The diagram above shows the most common flanking paths found in buildings:
Direct Transmission is the straightforward path through the separating wall itself. This is what most people try to address and what most soundproofing products target.
Floor and Slab Flanking occurs when vibration travels through the continuous floor structure underneath the wall, re-entering the receiver room from below.
Junction Flanking happens at the point where the separating wall meets the floor or ceiling slab. If these elements are rigidly connected, vibration transfers freely across the junction.
Duct Flanking is particularly common in buildings with shared HVAC systems. Sound travels through the ductwork from one room to another, sometimes across significant distances.
Electrical Box Flanking is easy to overlook. Back-to-back electrical sockets or service penetrations through a separating wall create a direct acoustic weak point.
Why Does it Matter?
Flanking transmission is the reason why a wall with an excellent laboratory sound insulation rating can deliver disappointing results in a real building. The lab measures the wall in isolation. The real building has floors, ceilings, junctions and services all connected to it.
In residential developments, flanking is one of the leading causes of noise complaints between apartments. In hotels, it is why guests can hear their neighbors despite the room appearing well constructed. In schools and offices, it undermines speech privacy and concentration.
The frustrating part is that adding more mass to the wall at this point does very little. If the dominant transmission path is through the floor slab or the ductwork, improving the wall further will have minimal impact.
What Can Be Done About It?
The good news is that flanking transmission is manageable when it is identified and addressed early, ideally at the design stage. Solutions typically involve breaking the structural connections that carry vibration, through the use of resilient layers, isolation mounts, acoustic breaks at junctions, and careful detailing around services and penetrations.
The key word is early. Retrofitting flanking control into a completed building is significantly more disruptive and expensive than designing it in from the start. This is one of the strongest arguments for involving an acoustic consultant during the design phase rather than after problems arise.
How Node Acoustics Can Help
At Node Acoustics, flanking transmission is something we assess as part of every architectural acoustics project.

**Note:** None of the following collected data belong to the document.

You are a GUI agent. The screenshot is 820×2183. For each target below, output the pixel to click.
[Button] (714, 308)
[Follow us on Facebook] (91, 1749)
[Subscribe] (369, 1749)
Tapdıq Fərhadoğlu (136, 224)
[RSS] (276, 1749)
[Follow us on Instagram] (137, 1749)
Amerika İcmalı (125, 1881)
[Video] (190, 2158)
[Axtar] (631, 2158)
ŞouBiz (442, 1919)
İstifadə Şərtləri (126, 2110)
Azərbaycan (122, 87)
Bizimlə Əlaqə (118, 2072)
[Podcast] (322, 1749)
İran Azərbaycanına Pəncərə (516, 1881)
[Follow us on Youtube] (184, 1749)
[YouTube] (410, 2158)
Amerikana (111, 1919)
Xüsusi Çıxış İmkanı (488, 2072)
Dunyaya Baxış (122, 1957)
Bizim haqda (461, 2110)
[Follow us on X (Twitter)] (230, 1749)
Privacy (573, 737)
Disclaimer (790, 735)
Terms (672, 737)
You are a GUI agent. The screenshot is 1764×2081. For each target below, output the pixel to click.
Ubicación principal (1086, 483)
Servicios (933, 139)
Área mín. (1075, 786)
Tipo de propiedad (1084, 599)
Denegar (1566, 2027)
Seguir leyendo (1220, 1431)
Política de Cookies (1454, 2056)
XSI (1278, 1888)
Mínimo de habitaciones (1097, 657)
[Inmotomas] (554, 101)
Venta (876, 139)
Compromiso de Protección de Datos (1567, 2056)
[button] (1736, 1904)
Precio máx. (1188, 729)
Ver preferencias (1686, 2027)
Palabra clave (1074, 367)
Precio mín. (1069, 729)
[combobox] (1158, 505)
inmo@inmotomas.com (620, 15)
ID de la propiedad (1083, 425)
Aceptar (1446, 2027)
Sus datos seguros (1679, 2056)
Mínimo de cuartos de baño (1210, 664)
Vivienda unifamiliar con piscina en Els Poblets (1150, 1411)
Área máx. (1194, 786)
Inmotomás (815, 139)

Using detailed modelling and on-site measurement where required, we identify the likely transmission paths in your building and recommend practical, cost-effective solutions before they become a problem.
Ελληνική Περίληψη
Η πλευρική μετάδοση ήχου είναι ένας από τους πιο συχνούς λόγους που η ηχομόνωση σε κτίρια δεν αποδίδει όπως αναμένεται. Ο ήχος δεν διαδίδεται μόνο μέσα από τον διαχωριστικό τοίχο, αλλά και γύρω από αυτόν, μέσα από δάπεδα, οροφές, αγωγούς και δομικές συνδέσεις. Η έγκαιρη αντιμετώπιση του φαινομένου κατά τη φάση σχεδιασμού είναι πολύ πιο αποτελεσματική και οικονομική από οποιαδήποτε μεταγενέστερη παρέμβαση.